## Instructions to follow
Starting with the first line and ending with the line that holds "Task: Maximize the Si-12.22 chart window", repeat the material exactly.

## Records supplied
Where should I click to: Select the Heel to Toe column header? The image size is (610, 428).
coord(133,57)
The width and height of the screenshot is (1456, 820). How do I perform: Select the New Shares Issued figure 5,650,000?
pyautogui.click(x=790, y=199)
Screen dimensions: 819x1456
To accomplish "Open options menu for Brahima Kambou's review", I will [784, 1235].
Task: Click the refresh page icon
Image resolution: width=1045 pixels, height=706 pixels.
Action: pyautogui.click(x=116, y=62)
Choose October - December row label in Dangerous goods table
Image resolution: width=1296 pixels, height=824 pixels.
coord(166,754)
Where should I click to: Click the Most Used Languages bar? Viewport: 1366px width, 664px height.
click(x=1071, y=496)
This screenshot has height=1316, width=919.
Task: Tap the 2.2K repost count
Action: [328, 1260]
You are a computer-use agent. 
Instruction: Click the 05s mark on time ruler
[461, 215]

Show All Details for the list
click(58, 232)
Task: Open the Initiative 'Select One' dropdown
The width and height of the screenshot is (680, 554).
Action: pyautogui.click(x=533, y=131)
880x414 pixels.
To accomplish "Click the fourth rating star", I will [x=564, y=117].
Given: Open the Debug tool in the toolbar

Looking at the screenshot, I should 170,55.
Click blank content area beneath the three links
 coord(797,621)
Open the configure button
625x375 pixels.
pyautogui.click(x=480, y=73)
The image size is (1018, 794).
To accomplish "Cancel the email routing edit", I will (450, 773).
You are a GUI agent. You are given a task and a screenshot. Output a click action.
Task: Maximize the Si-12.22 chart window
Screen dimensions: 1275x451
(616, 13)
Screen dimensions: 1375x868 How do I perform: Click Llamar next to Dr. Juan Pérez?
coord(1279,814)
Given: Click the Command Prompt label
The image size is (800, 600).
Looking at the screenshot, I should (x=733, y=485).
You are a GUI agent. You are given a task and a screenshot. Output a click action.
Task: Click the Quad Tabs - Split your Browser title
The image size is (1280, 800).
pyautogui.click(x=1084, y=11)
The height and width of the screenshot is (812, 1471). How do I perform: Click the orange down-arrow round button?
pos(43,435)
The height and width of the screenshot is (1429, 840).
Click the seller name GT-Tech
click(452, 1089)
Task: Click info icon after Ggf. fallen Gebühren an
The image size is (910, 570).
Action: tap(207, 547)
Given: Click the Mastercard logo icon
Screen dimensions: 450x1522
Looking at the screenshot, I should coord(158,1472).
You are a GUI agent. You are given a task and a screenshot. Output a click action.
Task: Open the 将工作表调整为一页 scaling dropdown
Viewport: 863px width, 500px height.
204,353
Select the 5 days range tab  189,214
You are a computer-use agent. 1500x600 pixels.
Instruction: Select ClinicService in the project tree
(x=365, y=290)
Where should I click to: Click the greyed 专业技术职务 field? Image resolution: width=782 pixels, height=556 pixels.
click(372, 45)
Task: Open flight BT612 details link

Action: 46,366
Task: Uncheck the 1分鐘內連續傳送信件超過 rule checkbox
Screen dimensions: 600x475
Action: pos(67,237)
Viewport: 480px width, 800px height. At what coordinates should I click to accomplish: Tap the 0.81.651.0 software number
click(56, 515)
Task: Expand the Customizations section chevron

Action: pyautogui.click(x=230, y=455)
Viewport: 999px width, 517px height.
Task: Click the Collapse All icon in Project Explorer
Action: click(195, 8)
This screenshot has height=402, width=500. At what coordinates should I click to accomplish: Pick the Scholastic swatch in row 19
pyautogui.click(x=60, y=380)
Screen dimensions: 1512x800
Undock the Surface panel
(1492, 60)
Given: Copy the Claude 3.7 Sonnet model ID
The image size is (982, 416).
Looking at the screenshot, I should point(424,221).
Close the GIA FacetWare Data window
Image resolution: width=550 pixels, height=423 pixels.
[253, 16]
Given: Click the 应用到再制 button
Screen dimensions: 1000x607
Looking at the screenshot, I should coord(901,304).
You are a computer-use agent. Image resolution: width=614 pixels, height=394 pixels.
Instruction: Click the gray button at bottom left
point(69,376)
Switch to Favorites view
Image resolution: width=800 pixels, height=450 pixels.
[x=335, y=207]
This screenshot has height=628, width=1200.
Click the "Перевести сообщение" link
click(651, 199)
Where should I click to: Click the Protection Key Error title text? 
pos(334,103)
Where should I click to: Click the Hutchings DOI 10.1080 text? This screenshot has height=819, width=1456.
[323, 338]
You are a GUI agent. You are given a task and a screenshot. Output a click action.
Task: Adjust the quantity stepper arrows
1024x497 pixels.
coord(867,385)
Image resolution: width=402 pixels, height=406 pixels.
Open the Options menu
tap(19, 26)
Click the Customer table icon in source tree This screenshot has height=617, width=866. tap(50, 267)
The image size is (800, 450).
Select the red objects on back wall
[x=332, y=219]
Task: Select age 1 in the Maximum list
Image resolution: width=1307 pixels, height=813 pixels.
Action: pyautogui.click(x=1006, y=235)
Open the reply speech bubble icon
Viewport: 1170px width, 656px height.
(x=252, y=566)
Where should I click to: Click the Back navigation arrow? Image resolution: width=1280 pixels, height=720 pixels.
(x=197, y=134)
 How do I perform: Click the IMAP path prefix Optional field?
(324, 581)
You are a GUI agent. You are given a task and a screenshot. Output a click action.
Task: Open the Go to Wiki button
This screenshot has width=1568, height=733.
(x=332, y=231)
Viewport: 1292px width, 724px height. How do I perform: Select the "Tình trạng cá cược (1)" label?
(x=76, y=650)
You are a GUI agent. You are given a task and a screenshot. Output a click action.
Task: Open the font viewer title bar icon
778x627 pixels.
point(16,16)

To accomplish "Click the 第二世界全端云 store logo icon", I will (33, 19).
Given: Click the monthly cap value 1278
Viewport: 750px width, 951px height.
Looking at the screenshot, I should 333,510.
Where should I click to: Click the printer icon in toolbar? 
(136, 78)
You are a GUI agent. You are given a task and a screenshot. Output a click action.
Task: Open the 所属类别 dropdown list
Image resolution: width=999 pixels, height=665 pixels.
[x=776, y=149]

## Final answer
Where should I click to: Select the Heel to Toe column header? The image size is (610, 428).
coord(133,57)
The width and height of the screenshot is (1456, 820). How do I perform: Select the New Shares Issued figure 5,650,000?
pyautogui.click(x=790, y=199)
Screen dimensions: 819x1456
To accomplish "Open options menu for Brahima Kambou's review", I will [784, 1235].
Task: Click the refresh page icon
Image resolution: width=1045 pixels, height=706 pixels.
Action: pyautogui.click(x=116, y=62)
Choose October - December row label in Dangerous goods table
Image resolution: width=1296 pixels, height=824 pixels.
coord(166,754)
Where should I click to: Click the Most Used Languages bar? Viewport: 1366px width, 664px height.
click(x=1071, y=496)
This screenshot has height=1316, width=919.
Task: Tap the 2.2K repost count
Action: [328, 1260]
You are a computer-use agent. 
Instruction: Click the 05s mark on time ruler
[461, 215]

Show All Details for the list
click(58, 232)
Task: Open the Initiative 'Select One' dropdown
The width and height of the screenshot is (680, 554).
Action: pyautogui.click(x=533, y=131)
880x414 pixels.
To accomplish "Click the fourth rating star", I will [x=564, y=117].
Given: Open the Debug tool in the toolbar

Looking at the screenshot, I should 170,55.
Click blank content area beneath the three links
 coord(797,621)
Open the configure button
625x375 pixels.
pyautogui.click(x=480, y=73)
The image size is (1018, 794).
To accomplish "Cancel the email routing edit", I will (450, 773).
You are a GUI agent. You are given a task and a screenshot. Output a click action.
Task: Maximize the Si-12.22 chart window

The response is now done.